Records from a collection:
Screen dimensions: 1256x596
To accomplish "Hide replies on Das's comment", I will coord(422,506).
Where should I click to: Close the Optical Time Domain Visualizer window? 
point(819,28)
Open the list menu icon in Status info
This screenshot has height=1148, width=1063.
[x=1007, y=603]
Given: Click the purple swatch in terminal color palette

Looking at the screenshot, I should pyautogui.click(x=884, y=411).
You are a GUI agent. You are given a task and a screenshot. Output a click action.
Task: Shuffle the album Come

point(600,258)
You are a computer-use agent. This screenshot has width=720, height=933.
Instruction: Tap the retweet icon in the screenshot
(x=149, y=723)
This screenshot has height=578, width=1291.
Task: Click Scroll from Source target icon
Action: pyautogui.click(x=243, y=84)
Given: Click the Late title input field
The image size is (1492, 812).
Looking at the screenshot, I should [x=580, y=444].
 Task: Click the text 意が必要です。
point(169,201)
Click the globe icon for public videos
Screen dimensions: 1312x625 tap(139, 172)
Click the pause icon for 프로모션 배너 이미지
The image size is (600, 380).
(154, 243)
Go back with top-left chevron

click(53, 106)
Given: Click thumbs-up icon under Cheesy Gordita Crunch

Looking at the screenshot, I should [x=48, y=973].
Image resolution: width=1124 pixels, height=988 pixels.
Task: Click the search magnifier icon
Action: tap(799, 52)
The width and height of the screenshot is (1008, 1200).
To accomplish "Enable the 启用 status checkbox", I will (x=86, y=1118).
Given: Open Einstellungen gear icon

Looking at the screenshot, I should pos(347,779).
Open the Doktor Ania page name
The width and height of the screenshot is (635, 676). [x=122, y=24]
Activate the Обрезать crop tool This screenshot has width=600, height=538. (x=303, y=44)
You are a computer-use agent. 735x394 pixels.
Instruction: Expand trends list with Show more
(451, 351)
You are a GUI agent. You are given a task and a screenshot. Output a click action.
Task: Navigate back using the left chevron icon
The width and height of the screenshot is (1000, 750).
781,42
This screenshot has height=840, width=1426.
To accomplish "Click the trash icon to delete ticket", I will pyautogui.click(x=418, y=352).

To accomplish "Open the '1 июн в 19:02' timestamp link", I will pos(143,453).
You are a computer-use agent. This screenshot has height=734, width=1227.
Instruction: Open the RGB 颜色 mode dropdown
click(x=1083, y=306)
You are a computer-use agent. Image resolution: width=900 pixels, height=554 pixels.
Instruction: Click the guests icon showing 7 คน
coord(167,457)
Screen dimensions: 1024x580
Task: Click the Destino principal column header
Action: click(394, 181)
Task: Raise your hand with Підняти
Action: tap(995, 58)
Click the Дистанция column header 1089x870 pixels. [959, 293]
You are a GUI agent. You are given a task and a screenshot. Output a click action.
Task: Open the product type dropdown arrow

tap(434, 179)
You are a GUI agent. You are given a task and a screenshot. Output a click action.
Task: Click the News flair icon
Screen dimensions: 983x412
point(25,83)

**What this task involves**
From the entries above, select each line containing the string "accomplish".

**Result for this task**
To accomplish "Hide replies on Das's comment", I will coord(422,506).
To accomplish "Enable the 启用 status checkbox", I will (x=86, y=1118).
To accomplish "Click the trash icon to delete ticket", I will pyautogui.click(x=418, y=352).
To accomplish "Open the '1 июн в 19:02' timestamp link", I will pos(143,453).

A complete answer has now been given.